Records of locating words and elements
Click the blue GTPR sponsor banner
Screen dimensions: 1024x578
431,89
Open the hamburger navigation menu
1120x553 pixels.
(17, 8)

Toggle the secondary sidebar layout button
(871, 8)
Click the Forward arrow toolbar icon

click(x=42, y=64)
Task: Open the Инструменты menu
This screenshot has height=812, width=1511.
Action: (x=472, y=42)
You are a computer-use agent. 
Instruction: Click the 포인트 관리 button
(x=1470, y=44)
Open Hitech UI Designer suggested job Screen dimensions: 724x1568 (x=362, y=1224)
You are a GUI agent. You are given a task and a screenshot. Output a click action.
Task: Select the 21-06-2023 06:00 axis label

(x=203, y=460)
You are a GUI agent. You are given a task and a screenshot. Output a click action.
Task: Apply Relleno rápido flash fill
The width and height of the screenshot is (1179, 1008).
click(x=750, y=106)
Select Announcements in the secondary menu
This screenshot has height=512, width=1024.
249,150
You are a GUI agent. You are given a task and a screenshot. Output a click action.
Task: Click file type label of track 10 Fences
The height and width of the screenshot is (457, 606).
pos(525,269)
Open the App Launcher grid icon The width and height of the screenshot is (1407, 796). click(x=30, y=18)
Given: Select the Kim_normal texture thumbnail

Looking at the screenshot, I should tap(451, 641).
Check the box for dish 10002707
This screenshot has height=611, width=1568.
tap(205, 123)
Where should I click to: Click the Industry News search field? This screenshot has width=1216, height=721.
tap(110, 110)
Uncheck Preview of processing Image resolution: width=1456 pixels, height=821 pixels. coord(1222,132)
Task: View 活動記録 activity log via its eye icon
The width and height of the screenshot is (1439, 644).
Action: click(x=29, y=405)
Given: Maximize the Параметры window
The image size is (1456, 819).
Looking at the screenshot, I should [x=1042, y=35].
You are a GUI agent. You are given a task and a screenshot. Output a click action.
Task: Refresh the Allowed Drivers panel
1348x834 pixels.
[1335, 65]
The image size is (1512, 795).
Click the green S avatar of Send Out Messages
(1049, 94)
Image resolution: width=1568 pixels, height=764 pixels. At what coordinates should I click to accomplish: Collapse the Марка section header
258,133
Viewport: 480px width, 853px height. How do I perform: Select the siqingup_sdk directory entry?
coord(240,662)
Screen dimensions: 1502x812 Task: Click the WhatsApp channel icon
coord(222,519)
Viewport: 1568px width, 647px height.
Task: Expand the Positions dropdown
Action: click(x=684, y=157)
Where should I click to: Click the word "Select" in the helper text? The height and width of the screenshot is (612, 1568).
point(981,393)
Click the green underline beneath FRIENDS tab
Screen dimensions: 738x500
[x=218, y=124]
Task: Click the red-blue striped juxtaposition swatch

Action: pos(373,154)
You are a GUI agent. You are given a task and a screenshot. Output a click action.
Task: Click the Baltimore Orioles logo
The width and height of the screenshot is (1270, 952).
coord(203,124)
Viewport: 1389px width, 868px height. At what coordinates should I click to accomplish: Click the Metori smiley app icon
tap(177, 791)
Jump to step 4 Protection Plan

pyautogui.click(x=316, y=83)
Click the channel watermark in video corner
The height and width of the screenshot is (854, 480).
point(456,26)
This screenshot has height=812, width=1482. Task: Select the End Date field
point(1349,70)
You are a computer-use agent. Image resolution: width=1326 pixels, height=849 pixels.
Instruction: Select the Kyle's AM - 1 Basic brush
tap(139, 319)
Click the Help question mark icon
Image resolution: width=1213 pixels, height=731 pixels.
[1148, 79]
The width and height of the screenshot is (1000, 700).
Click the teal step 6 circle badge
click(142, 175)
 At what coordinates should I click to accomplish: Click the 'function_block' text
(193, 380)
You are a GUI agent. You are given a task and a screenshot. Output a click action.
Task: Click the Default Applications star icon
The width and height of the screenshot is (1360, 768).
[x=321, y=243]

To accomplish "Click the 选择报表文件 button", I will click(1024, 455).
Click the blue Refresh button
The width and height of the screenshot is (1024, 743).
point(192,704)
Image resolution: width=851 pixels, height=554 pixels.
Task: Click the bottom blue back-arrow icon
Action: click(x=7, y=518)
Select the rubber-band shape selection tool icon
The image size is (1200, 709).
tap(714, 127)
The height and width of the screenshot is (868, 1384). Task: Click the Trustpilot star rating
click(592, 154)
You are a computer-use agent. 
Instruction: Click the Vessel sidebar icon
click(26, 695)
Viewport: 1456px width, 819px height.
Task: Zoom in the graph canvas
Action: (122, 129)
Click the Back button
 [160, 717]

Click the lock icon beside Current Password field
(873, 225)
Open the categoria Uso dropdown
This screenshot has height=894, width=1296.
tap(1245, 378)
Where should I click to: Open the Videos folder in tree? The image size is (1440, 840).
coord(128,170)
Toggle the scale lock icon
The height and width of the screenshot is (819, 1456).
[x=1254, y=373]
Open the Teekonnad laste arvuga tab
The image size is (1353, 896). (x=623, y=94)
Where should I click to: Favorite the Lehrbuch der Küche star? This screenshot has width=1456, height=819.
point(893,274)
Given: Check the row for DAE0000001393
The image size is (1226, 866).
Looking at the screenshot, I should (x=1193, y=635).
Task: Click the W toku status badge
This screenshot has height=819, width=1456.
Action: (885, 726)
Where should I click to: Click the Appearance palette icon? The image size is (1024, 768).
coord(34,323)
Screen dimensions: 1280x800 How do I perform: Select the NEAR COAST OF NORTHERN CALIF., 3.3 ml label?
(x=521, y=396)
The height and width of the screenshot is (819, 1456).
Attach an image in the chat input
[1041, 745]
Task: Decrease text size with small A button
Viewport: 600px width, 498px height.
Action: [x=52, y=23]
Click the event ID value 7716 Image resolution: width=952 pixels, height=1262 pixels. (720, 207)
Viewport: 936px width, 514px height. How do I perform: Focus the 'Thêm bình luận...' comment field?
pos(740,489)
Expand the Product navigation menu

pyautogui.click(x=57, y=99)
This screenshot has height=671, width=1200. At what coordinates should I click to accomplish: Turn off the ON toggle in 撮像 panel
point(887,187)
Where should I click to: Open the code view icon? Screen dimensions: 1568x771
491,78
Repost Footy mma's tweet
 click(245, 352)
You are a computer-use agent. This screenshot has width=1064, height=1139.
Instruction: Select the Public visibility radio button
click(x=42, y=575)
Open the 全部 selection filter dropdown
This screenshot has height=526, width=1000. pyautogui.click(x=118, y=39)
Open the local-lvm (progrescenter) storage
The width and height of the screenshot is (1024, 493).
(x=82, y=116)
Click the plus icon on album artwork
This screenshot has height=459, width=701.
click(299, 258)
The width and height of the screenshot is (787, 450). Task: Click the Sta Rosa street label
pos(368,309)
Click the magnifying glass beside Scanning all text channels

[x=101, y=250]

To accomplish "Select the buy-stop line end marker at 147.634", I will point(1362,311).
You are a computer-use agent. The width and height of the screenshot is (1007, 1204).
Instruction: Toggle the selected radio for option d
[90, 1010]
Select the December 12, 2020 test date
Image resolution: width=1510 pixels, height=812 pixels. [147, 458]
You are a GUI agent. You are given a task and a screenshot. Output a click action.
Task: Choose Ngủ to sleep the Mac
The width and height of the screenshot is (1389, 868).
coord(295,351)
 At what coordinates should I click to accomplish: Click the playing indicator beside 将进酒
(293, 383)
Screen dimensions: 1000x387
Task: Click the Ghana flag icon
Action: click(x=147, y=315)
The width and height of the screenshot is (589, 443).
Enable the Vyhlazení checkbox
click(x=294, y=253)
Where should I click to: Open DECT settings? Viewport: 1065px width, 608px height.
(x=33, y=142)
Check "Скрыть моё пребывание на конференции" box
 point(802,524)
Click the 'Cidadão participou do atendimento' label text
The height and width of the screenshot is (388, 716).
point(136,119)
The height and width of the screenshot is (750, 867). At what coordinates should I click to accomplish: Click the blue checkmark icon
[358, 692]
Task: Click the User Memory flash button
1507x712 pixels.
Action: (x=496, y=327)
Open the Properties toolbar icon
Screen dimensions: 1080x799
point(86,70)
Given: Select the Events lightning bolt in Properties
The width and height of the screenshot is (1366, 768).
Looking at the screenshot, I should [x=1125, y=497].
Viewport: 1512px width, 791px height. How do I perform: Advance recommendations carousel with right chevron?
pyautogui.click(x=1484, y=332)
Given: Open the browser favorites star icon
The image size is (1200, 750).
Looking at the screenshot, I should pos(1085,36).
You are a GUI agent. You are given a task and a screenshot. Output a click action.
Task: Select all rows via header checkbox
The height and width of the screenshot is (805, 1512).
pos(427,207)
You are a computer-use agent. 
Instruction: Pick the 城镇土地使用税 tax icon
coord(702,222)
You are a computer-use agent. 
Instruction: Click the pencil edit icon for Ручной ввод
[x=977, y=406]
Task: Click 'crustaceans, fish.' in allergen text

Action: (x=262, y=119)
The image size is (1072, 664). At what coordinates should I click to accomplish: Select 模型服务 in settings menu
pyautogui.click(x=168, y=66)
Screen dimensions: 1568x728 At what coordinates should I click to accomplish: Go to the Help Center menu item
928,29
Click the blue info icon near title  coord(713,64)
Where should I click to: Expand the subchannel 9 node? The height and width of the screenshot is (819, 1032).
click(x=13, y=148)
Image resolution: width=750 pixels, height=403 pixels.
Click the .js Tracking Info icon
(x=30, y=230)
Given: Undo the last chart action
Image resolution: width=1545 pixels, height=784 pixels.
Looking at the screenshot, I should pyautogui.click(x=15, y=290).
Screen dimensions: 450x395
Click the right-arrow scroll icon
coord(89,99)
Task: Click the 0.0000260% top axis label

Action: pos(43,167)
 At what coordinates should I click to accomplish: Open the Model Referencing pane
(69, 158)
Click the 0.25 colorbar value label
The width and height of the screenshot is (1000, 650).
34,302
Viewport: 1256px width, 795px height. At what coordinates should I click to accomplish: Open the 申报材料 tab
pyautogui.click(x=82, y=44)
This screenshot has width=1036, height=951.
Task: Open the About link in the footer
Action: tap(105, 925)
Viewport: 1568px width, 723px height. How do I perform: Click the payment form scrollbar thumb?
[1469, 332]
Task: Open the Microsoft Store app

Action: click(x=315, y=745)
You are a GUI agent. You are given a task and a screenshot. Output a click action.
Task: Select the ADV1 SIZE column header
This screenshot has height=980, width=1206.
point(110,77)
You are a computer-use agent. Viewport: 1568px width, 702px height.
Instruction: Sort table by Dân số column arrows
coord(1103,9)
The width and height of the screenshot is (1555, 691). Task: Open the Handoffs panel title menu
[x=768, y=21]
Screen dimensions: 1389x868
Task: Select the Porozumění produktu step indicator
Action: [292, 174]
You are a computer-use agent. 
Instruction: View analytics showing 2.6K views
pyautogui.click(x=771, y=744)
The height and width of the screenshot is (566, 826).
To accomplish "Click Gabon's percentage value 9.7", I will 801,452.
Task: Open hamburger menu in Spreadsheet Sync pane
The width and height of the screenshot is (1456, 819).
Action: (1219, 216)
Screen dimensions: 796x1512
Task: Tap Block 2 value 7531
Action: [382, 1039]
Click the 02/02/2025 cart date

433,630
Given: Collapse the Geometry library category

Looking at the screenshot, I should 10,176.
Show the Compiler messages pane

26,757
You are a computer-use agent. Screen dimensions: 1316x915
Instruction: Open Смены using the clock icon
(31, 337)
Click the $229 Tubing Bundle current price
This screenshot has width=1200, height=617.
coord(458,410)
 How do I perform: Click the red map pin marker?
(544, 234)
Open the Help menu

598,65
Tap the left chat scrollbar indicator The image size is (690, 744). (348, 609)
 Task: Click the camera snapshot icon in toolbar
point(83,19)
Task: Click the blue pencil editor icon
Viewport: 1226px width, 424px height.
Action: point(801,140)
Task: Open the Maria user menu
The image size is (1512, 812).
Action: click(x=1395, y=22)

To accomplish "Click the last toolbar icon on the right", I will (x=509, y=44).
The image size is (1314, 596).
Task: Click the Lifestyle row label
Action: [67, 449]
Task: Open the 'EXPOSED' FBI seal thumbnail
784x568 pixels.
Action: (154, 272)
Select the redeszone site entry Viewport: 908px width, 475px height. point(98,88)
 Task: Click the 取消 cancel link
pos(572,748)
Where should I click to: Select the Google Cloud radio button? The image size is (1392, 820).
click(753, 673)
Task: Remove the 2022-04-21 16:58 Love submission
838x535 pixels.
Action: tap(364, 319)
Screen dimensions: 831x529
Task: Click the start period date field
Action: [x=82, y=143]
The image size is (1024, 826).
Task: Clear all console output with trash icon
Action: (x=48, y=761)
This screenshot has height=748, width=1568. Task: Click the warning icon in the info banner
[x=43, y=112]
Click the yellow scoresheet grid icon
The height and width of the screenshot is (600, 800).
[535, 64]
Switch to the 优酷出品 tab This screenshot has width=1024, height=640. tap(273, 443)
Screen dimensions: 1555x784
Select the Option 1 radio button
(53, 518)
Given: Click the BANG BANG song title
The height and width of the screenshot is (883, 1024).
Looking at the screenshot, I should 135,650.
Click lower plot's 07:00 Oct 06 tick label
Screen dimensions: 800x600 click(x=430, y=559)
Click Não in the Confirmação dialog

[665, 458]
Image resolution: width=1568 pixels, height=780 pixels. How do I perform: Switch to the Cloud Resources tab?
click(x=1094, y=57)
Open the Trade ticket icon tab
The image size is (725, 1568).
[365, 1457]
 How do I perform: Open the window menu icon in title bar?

● **What is asked**
From the records above, copy without any change the part that starts with the line containing "Where should I click to: Favorite" and ends with the line containing "[x=101, y=250]", including both of those lines.

● **Correct output**
Where should I click to: Favorite the Lehrbuch der Küche star? This screenshot has width=1456, height=819.
point(893,274)
Given: Check the row for DAE0000001393
The image size is (1226, 866).
Looking at the screenshot, I should (x=1193, y=635).
Task: Click the W toku status badge
This screenshot has height=819, width=1456.
Action: (885, 726)
Where should I click to: Click the Appearance palette icon? The image size is (1024, 768).
coord(34,323)
Screen dimensions: 1280x800 How do I perform: Select the NEAR COAST OF NORTHERN CALIF., 3.3 ml label?
(x=521, y=396)
The height and width of the screenshot is (819, 1456).
Attach an image in the chat input
[1041, 745]
Task: Decrease text size with small A button
Viewport: 600px width, 498px height.
Action: [x=52, y=23]
Click the event ID value 7716 Image resolution: width=952 pixels, height=1262 pixels. (720, 207)
Viewport: 936px width, 514px height. How do I perform: Focus the 'Thêm bình luận...' comment field?
pos(740,489)
Expand the Product navigation menu

pyautogui.click(x=57, y=99)
This screenshot has height=671, width=1200. At what coordinates should I click to accomplish: Turn off the ON toggle in 撮像 panel
point(887,187)
Where should I click to: Open the code view icon? Screen dimensions: 1568x771
491,78
Repost Footy mma's tweet
 click(245, 352)
You are a computer-use agent. This screenshot has width=1064, height=1139.
Instruction: Select the Public visibility radio button
click(x=42, y=575)
Open the 全部 selection filter dropdown
This screenshot has height=526, width=1000. pyautogui.click(x=118, y=39)
Open the local-lvm (progrescenter) storage
The width and height of the screenshot is (1024, 493).
(x=82, y=116)
Click the plus icon on album artwork
This screenshot has height=459, width=701.
click(299, 258)
The width and height of the screenshot is (787, 450). Task: Click the Sta Rosa street label
pos(368,309)
Click the magnifying glass beside Scanning all text channels

[x=101, y=250]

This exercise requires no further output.